● **DATA IN THIS EXERCISE**
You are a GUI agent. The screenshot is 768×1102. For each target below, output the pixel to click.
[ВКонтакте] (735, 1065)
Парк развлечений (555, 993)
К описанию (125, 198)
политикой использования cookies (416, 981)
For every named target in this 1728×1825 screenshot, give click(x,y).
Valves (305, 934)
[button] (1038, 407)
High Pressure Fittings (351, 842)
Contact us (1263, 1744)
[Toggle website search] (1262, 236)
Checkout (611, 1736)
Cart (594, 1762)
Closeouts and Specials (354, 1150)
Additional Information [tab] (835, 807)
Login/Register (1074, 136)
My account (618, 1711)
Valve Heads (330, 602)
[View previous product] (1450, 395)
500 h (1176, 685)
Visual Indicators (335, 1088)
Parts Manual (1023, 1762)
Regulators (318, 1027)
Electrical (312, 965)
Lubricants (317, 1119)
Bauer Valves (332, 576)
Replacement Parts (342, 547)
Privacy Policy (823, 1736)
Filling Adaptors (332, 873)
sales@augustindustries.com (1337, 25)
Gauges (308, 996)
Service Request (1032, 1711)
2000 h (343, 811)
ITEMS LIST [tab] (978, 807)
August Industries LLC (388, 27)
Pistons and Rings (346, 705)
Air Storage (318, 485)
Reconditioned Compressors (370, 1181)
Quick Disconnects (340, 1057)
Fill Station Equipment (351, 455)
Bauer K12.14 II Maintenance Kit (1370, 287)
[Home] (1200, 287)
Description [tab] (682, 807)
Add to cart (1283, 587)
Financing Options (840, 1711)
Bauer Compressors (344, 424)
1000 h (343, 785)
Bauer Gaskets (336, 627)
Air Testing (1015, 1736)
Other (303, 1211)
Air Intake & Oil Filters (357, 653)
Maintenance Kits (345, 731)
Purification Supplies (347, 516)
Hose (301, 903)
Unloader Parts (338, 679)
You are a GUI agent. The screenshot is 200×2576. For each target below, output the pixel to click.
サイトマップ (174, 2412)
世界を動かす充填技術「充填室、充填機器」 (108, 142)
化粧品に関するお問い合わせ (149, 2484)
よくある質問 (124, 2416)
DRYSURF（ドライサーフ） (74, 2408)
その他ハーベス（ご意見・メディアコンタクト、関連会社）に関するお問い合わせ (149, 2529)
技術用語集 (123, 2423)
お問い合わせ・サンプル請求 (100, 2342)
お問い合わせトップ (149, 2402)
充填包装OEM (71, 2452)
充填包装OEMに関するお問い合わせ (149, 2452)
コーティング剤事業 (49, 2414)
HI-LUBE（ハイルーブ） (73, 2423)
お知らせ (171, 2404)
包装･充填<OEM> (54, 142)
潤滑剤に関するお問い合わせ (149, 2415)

● **INSTRUCTIONS FOR THE TASK**
The records above need to be duplicated. Keep every word unchanged.

● **RESPONSE FOR THIS EXERCISE**
You are a GUI agent. The screenshot is 768×1102. For each target below, output the pixel to click.
[ВКонтакте] (735, 1065)
Парк развлечений (555, 993)
К описанию (125, 198)
политикой использования cookies (416, 981)
For every named target in this 1728×1825 screenshot, give click(x,y).
Valves (305, 934)
[button] (1038, 407)
High Pressure Fittings (351, 842)
Contact us (1263, 1744)
[Toggle website search] (1262, 236)
Checkout (611, 1736)
Cart (594, 1762)
Closeouts and Specials (354, 1150)
Additional Information [tab] (835, 807)
Login/Register (1074, 136)
My account (618, 1711)
Valve Heads (330, 602)
[View previous product] (1450, 395)
500 h (1176, 685)
Visual Indicators (335, 1088)
Parts Manual (1023, 1762)
Regulators (318, 1027)
Electrical (312, 965)
Lubricants (317, 1119)
Bauer Valves (332, 576)
Replacement Parts (342, 547)
Privacy Policy (823, 1736)
Filling Adaptors (332, 873)
sales@augustindustries.com (1337, 25)
Gauges (308, 996)
Service Request (1032, 1711)
2000 h (343, 811)
ITEMS LIST [tab] (978, 807)
August Industries LLC (388, 27)
Pistons and Rings (346, 705)
Air Storage (318, 485)
Reconditioned Compressors (370, 1181)
Quick Disconnects (340, 1057)
Fill Station Equipment (351, 455)
Bauer K12.14 II Maintenance Kit (1370, 287)
[Home] (1200, 287)
Description [tab] (682, 807)
Add to cart (1283, 587)
Financing Options (840, 1711)
Bauer Compressors (344, 424)
1000 h (343, 785)
Bauer Gaskets (336, 627)
Air Testing (1015, 1736)
Other (303, 1211)
Air Intake & Oil Filters (357, 653)
Maintenance Kits (345, 731)
Purification Supplies (347, 516)
Hose (301, 903)
Unloader Parts (338, 679)
You are a GUI agent. The screenshot is 200×2576. For each target below, output the pixel to click.
サイトマップ (174, 2412)
世界を動かす充填技術「充填室、充填機器」 (108, 142)
化粧品に関するお問い合わせ (149, 2484)
よくある質問 (124, 2416)
DRYSURF（ドライサーフ） (74, 2408)
その他ハーベス（ご意見・メディアコンタクト、関連会社）に関するお問い合わせ (149, 2529)
技術用語集 (123, 2423)
お問い合わせ・サンプル請求 (100, 2342)
お問い合わせトップ (149, 2402)
充填包装OEM (71, 2452)
充填包装OEMに関するお問い合わせ (149, 2452)
コーティング剤事業 (49, 2414)
HI-LUBE（ハイルーブ） (73, 2423)
お知らせ (171, 2404)
包装･充填<OEM> (54, 142)
潤滑剤に関するお問い合わせ (149, 2415)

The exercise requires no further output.